Nine years later, Wall Street had to be bailed out, and millions of Americans lost their savings, their jobs and their homes.
Why didn’t America simply reinstate Glass-Steagall after the last financial crisis? Because too much money was at stake. Wall Street was intent on keeping the door open to making bets with commercial deposits. So instead of Glass-Steagall, we got the Volcker Rule — almost 300 pages of regulatory mumbo-jumbo riddled with exemptions and loopholes.
Now, those loopholes and exemptions are about to get even bigger, until they swallow up the Volcker Rule altogether. If the latest proposal goes through, we’ll be nearly back to where we were before the crash of 2008.
Why should banks ever be permitted to use people’s bank deposits — insured by the federal government — to place risky bets on the banks’ own behalf? Bankers say the tougher regulatory standards put them at a disadvantage relative to their overseas competitors.
Baloney. Since the 2008 financial crisis, Europe has been more aggressive than the United States in clamping down on banks headquartered there.
The real reason Wall Street has spent huge sums trying to water down the Volcker Rule is that far vaster sums can be made if the rule is out of the way.
Meanwhile, the largest banks have continued to make big bets — and the proposed rule will only make the betting easier. Last year, Goldman Sachs traders lost $180 million on bad bets in natural gas markets. Meanwhile, Morgan Stanley traders made almost $400 million in bets on power and energy.

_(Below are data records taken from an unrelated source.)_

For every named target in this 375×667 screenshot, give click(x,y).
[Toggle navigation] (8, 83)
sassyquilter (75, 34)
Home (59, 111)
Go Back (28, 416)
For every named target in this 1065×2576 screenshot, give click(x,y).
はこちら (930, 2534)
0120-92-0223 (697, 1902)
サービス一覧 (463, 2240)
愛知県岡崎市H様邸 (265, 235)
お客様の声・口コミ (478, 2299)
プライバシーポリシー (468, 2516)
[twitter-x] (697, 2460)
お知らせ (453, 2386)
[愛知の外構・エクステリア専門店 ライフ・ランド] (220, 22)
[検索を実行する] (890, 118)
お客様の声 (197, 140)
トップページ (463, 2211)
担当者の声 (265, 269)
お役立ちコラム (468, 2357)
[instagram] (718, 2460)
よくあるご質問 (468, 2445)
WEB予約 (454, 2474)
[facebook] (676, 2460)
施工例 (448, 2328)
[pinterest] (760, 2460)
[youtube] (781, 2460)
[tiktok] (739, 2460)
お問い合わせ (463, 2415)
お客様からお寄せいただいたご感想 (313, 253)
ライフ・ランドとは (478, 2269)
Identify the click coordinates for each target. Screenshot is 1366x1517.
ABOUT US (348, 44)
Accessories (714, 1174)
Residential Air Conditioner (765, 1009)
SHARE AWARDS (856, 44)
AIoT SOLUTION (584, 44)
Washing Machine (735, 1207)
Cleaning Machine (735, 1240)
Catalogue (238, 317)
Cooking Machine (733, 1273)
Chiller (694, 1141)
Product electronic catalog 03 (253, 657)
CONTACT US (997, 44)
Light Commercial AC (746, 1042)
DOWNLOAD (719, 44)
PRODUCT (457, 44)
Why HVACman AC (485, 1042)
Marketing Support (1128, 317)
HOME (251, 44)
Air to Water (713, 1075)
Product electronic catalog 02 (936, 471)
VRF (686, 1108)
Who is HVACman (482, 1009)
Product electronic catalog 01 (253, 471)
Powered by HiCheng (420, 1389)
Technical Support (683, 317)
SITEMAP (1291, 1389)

The only answer is to break up the giant banks. The Sherman Antitrust Act of 1890 was designed not only to improve economic efficiency by reducing the market power of economic giants like the railroads and oil companies but also to prevent companies from becoming so large that their political power would undermine democracy.
The sad lesson of Dodd-Frank and the Volcker Rule is that Wall Street is too powerful to allow effective regulation of it. America should have learned that lesson in 2008, as the Street brought the rest of the economy — and much of the world — to its knees.